Sono insegnante di Lingue Straniere e formatrice  da molti anni. Il mio interesse è sempre stato quello di viaggiare, di conoscere e comunicare con gli altri, di entrare in contatto ed in empatia con altri usi, abitudini, lingue e culture, ascoltare ed accogliere parole, suoni, colori e modi di vita diversi.

Viresque acquirit eundo ...e andando acquista forza
(Virgilio, Eneide, IV, 175 )

Rientrando in Italia ho sentito la necessità di unire tutte le mie esperienze e le mie competenze in qualcosa che andasse oltre l’insegnamento e la formazione...

...ho così scoperto il counseling ed ho capito che la relazione di aiuto era una mia vocazione dove poter mettere a frutto tutta l’esperienza di rapporti umani e di crescita personale accumulata nel tempo.

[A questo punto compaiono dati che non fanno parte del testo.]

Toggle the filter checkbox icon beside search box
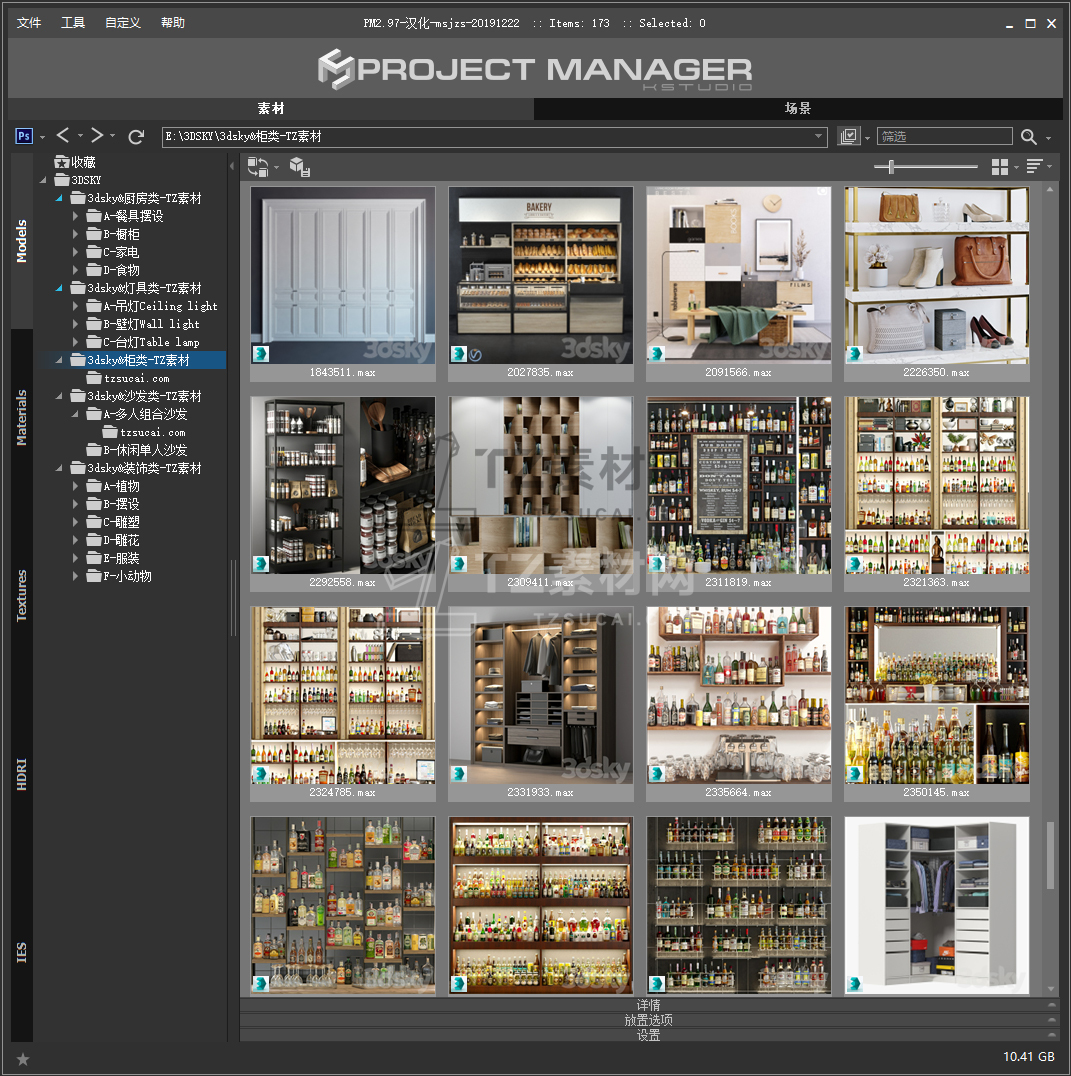 pos(849,136)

Ho scelto il percorso di Artcounseling e Scrittura Autobiogarfica perchè potevo farvi confluire  le  passioni ed i talenti  che ho sviluppato nel corso della mia vita, cioè l’ascolto e l’interesse per gli altri, per le loro storie e per le loro emozioni, per le mie.

Il counseling è alla fine un modo di essere, di agire, di pensare.

Ecco, penso che il counseling sia proprio un modo di essere, di agire, di pensare: essere ed agire da counselor significa infatti avere una certa disposizione positiva, accettante e non critica verso gli altri e noi stessi, avere una capacità di comprendere che ciascuno è diverso e va comunque bene così come è, anche non condividendo il suo modo di essere e di pensare. Ed è proprio questo modo di essere e di vivere che tutto il mio viaggiare, andare e conoscere mi ha seminato dentro.

Anche l’ArtCounseling ha sempre fatto parte di me: l’arte intesa come semplice espressione creativa di se stessi, come “contenitore emotivo” dove trovano spazio le emozioni… attraverso il disegno, la pittura, il gioco, la scrittura, la musica, possiamo costruire percorsi che ci consentano di entrare in contatto con la nostra realtà interiore: per conoscerla, comprenderla e accettarla. Il prodotto "artistico" non è importante per il suo valore estetico, quanto e soprattutto per il processo e il percorso attraverso il quale quest’ultimo viene alla luce, e si  rivela come il tramite, il medium grazie al quale l’individuo può riuscire a mostrare qualcosa di più vero di sé. L’unione di queste forme espressive con l’approccio del Counseling diviene formidabile strumento di cambiamento e di evoluzione, di benessere.

Infine la scrittura autobiografica: essa è stata per me, e può quindi esserlo per tutti, uno strumento di evoluzione, un viaggio introspettivo nella mia identità intesa proprio come tutto ciò che siamo, perchè scrivere e narrare di noi ha un potere liberatorio e catartico incredibile, ci aiuta a star bene ad un diffuso livello psicofisico.